If a disaster suddenly made investors reassess the risk of holding climate-sensitive assets, such as oil companies and power stations, there could be massive losses in share and bond portfolios. Just as with the coal industry, the tipping point in investor sentiment could come long before conventional financial metrics seem to warrant it.
“One of the big triggers in the coming years is going to be that divestment thinking will increase,” says Pratsch. “We’ve already had it for apartheid and tobacco, but in recent years it has increased for coal. Some investors have announced they are getting out of coal. I know of others who have not announced it to the press, but are starting to screen their investment portfolios and do fossil fuel divestment step by step."
The guardians of financial stability now increasingly see it as part of their duty to make sure the institutions in their care are on watch for such events, and have planned for the risk, as they would for other risks.
The G20’s Financial Stability Board has set up a Task Force on Climate-Related Financial Disclosures, which will report to the FSB in mid-November.
Jon Williams, a partner at PWC and member of the Task Force in a personal capacity, says it will devise a framework for forward-looking financial disclosures that companies can use to show stakeholders how they are planning for climate risks — direct physical damage and the impacts of changing policy.
“What we’re essentially saying is: ‘what is your governance around climate change? What is the role of management? How does that inform your strategy and financial plan? How do you integrate it into the way you manage risk? And what are the metrics you’ve chosen to measure climate risk and opportunity for your business?’”
G20 finance ministers could decide to adopt its ideas and make them law in different countries. France should find this easy — its Energy Transition Law of 2015, widely praised by climate finance specialists, already requires institutional investors to report their carbon emissions.

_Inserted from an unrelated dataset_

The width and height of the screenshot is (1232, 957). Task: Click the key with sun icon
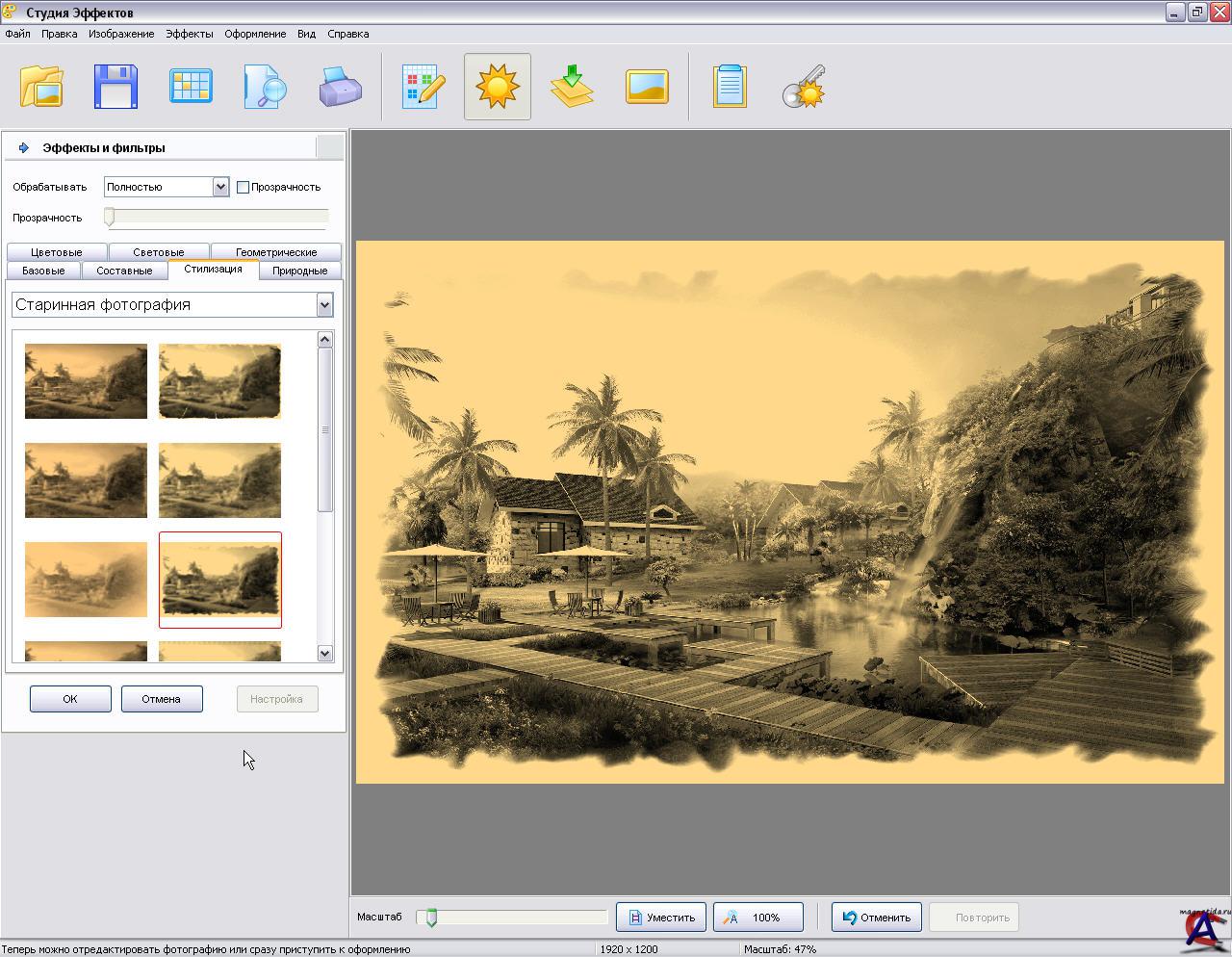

ESG is already going mainstream, as investors choose to adopt it. New information tools, like SASB’s standards and S&P’s assessments, will ease that process.
And it now looks likely that financial supervisors will force all investors to adopt an ESG mindset, at least towards climate change, in the next few years.
At that point, if everyone is doing ESG, its power to earn investors extra value by helping them spot things early will logically be eroded. But ESG specialists don’t mind.
“That alpha should disappear, and be fully reflected in the cost of capital,” says Serafeim. “But we will have provided companies with market-based incentives to have a more positive societal impact, which from my perspective is a fantastic thing.”